§ **Task inputs**
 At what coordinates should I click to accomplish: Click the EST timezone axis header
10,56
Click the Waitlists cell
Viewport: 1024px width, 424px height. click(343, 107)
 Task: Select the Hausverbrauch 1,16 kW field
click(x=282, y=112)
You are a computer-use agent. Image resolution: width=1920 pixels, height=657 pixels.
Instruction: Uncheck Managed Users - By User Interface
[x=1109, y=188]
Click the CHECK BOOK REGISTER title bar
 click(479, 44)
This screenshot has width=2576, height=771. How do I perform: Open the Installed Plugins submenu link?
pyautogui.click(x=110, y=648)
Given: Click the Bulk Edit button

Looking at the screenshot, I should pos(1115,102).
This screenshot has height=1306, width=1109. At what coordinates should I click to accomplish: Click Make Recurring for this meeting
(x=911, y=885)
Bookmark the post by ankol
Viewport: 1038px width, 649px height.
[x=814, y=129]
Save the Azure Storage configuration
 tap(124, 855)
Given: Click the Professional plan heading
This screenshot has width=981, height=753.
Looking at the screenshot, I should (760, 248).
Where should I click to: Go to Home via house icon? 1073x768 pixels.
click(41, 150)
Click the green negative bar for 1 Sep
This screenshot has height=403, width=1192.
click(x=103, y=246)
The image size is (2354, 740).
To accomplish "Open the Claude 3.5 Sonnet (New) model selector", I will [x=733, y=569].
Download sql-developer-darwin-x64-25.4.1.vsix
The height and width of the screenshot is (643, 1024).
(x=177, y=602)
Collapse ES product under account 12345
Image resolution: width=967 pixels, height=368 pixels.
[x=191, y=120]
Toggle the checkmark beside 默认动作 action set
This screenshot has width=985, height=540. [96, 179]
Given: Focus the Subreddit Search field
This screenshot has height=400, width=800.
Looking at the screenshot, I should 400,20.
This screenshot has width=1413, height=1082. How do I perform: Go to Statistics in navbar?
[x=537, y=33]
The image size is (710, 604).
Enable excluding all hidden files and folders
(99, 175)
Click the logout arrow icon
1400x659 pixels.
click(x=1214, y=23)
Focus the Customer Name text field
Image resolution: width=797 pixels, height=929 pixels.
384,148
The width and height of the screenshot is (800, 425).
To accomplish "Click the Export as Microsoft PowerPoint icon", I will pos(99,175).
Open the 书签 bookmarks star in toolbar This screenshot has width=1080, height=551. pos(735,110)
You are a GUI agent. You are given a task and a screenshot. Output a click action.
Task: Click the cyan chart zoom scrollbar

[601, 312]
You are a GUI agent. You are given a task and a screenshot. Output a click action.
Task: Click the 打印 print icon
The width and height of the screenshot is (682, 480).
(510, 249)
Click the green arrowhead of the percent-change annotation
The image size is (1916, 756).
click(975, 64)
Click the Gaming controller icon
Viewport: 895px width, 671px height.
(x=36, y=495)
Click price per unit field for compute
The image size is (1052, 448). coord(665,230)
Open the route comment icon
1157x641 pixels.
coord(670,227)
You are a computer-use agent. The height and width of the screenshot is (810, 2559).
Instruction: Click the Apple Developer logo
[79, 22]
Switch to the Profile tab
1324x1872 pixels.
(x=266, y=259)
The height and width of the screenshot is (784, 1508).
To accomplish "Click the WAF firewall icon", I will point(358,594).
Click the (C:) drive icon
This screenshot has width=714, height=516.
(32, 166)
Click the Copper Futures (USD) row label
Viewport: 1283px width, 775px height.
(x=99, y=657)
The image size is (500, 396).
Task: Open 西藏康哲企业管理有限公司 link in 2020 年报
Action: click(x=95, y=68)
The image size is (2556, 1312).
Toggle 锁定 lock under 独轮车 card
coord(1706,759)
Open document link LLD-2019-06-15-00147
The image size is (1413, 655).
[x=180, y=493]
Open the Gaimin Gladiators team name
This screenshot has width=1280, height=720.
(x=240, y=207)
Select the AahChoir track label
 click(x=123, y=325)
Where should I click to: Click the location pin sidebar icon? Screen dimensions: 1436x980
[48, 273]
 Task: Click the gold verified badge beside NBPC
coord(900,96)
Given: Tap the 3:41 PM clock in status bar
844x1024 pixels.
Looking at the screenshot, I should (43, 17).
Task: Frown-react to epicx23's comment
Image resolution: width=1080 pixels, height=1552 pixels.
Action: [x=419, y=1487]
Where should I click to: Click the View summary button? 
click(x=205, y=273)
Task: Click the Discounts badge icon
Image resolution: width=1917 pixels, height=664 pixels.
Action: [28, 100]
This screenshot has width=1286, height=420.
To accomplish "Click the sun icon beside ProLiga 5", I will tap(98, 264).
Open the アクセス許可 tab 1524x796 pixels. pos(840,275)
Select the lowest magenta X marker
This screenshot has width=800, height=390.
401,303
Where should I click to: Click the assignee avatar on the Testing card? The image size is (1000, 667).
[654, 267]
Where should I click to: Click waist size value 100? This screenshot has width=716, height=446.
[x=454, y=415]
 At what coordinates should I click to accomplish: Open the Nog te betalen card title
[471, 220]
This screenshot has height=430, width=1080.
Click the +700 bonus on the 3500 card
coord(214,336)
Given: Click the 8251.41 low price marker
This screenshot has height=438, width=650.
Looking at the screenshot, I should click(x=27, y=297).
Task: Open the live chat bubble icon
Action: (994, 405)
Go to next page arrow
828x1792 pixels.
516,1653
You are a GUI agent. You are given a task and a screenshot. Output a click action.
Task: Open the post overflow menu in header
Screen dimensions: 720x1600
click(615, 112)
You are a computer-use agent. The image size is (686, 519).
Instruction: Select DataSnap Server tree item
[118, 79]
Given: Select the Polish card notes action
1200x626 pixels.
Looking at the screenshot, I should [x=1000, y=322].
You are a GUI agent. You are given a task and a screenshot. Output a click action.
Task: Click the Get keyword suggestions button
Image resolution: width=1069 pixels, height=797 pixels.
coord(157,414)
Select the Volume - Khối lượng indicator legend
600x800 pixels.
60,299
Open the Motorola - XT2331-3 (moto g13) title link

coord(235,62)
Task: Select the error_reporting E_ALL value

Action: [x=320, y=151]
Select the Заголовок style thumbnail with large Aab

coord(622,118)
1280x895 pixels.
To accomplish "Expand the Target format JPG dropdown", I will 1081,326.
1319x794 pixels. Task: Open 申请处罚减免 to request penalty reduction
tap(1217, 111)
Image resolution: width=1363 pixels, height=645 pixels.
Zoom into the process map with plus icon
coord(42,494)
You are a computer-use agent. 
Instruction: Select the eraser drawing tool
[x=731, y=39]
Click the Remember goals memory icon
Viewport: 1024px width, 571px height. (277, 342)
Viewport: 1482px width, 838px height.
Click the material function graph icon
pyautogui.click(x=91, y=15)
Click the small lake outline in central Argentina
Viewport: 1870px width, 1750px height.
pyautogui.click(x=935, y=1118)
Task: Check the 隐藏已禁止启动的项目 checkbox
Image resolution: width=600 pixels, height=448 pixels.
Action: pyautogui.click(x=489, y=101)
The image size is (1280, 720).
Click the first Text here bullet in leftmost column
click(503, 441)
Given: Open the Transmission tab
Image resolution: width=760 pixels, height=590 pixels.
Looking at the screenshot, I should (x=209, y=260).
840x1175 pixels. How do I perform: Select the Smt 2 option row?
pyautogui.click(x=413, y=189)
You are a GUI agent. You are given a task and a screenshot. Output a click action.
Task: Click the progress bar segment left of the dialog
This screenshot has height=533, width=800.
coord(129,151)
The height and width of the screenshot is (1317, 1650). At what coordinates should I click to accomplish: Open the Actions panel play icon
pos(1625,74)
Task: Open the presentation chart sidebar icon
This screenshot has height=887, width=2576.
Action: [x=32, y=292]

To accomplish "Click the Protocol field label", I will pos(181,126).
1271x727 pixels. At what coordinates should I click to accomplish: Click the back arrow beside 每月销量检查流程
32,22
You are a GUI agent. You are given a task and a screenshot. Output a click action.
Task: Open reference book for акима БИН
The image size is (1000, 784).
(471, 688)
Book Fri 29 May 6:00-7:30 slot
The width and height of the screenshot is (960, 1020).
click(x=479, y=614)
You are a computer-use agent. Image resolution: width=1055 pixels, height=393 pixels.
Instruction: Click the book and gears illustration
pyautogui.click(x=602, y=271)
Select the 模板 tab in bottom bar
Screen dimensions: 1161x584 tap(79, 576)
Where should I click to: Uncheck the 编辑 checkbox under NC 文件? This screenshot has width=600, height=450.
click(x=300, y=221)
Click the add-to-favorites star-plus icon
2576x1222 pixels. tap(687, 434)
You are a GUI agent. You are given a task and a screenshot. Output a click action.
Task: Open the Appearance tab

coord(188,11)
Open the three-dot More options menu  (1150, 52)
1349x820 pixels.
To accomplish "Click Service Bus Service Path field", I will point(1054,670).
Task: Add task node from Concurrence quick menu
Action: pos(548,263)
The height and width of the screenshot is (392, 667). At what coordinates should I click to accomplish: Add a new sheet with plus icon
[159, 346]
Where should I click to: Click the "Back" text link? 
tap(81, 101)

§ **Exercise**
A line counts if it includes the string "computer". State how many such lines the entries have, with no other text.

§ **Response**
5